**WHAT YOU HAVE TO DO:** From the love-letter passage below, transcribe word for word the part that begins with the words containing "Reality is indeed" and ends with "Personnel and Staff)".

**SUPPLIED PASSAGE:**
The links that don’t bind. 
the Grand Canyons in our mind, that 
swallow traumas whole; deep inside.

     I arrive in school, except that I am not in school, I'm behind Marcelo’s house being led to a table where you sit, Karla, with Christiane and some out of focus people. We look at each other. You are playing a word game where you have to name different things with a particular letter, I listen to you… 
Cor: preto. Animal: pato. 

The links that bind
to erroneous sights
to places where we are
empty inside, but refuse to die.

     Albert is right, “There is only one really serious philosophical problem, and that is suicide. Deciding whether or not life is worth living is to answer the fundamental question in philosophy. All other questions follow from that…”


     I sit in our classroom, Tia Zelia is here as always, but this time I can’t stay. I can’t have you see me. There is something horrifying coming and you must pay attention in class. “I’ll be back.”





                                                    






    -----------------End of PART THREE ---------------









|Part 2| A Love Letter to the 9 Year Old Girl I Love: Afonso Arinos


Reality is indeed stranger than fiction, the 9 year old girl I love grew up to save the world.


| I’m easy to spot; I am the writer-director who didn't care about the frame, the camera, or anything else when she was around. Karla is the one glowing. |




(A Tribute to All Medical Personnel and Staff)


PART TWO


     I couldn’t help myself from loving you, I looked up one day and there you were. I can’t quite explain the beginning of love, it’s unlike anything else; it is not a creation, it’s a force that already exists somewhere, unencumbered by any other forces, except for the very existence of the person you love; and how it enhances all your senses: the river, the birds, the music your mother played for the entire city through the catholic church speakers, the April floods, the jabuticabeiras, the quick rain that broke through the clouds on a bright sunny day, and made me look up to your house wondering if you were outside playing in it.

**SUPPLIED MATERIAL:**
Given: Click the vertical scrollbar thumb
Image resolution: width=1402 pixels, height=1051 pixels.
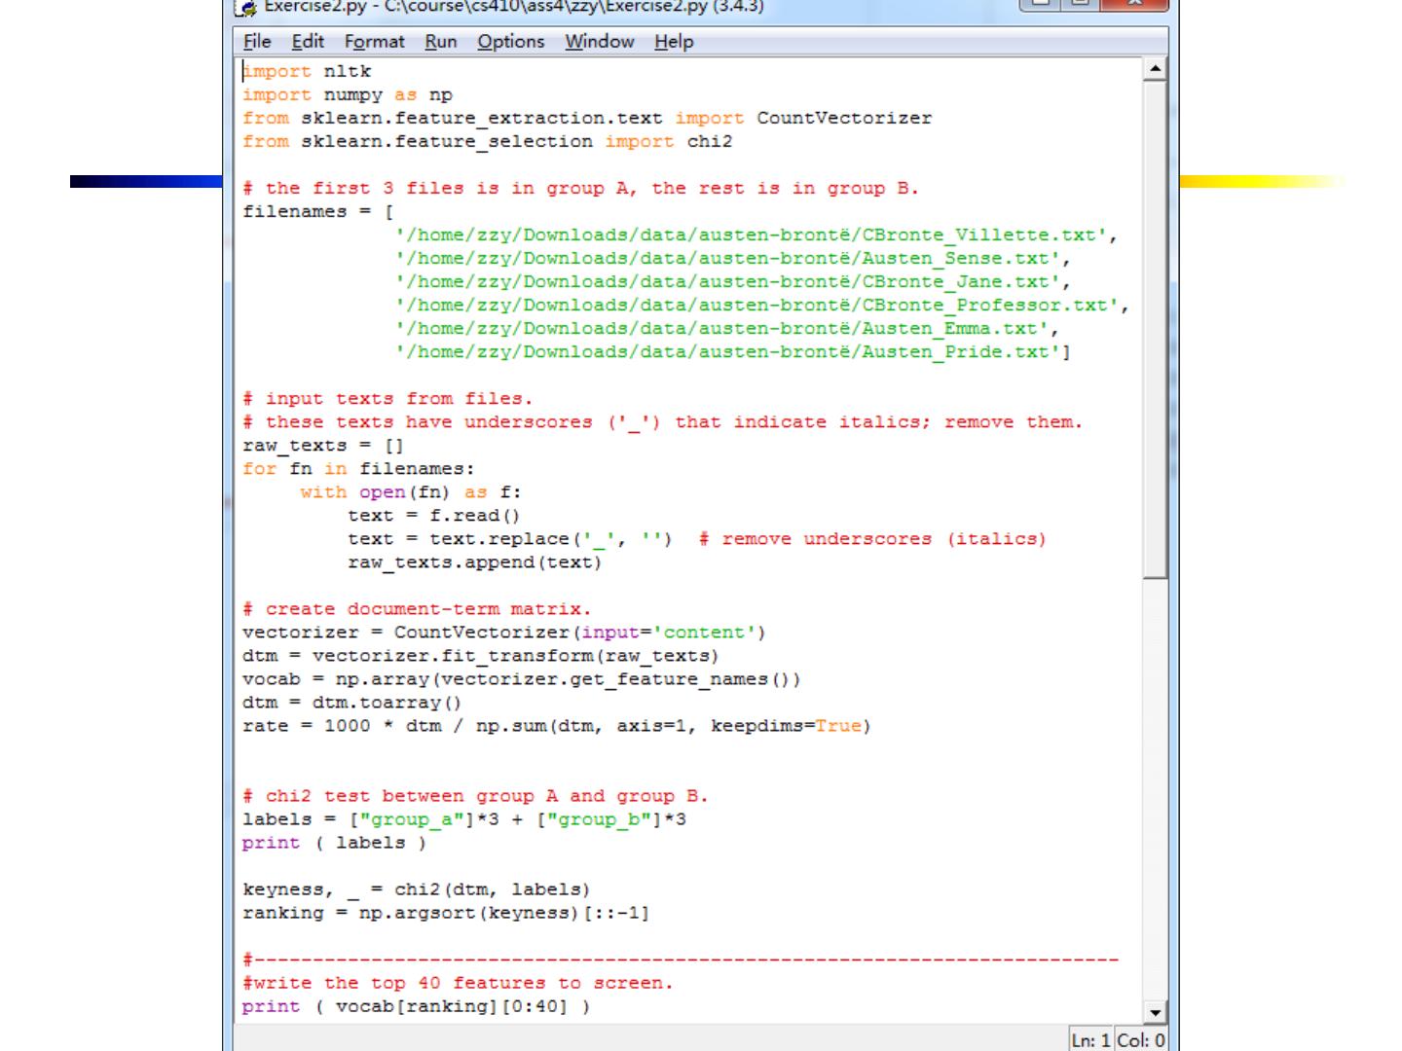Looking at the screenshot, I should coord(1155,329).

**WRITTEN SOLUTION:**
Reality is indeed stranger than fiction, the 9 year old girl I love grew up to save the world.


| I’m easy to spot; I am the writer-director who didn't care about the frame, the camera, or anything else when she was around. Karla is the one glowing. |




(A Tribute to All Medical Personnel and Staff)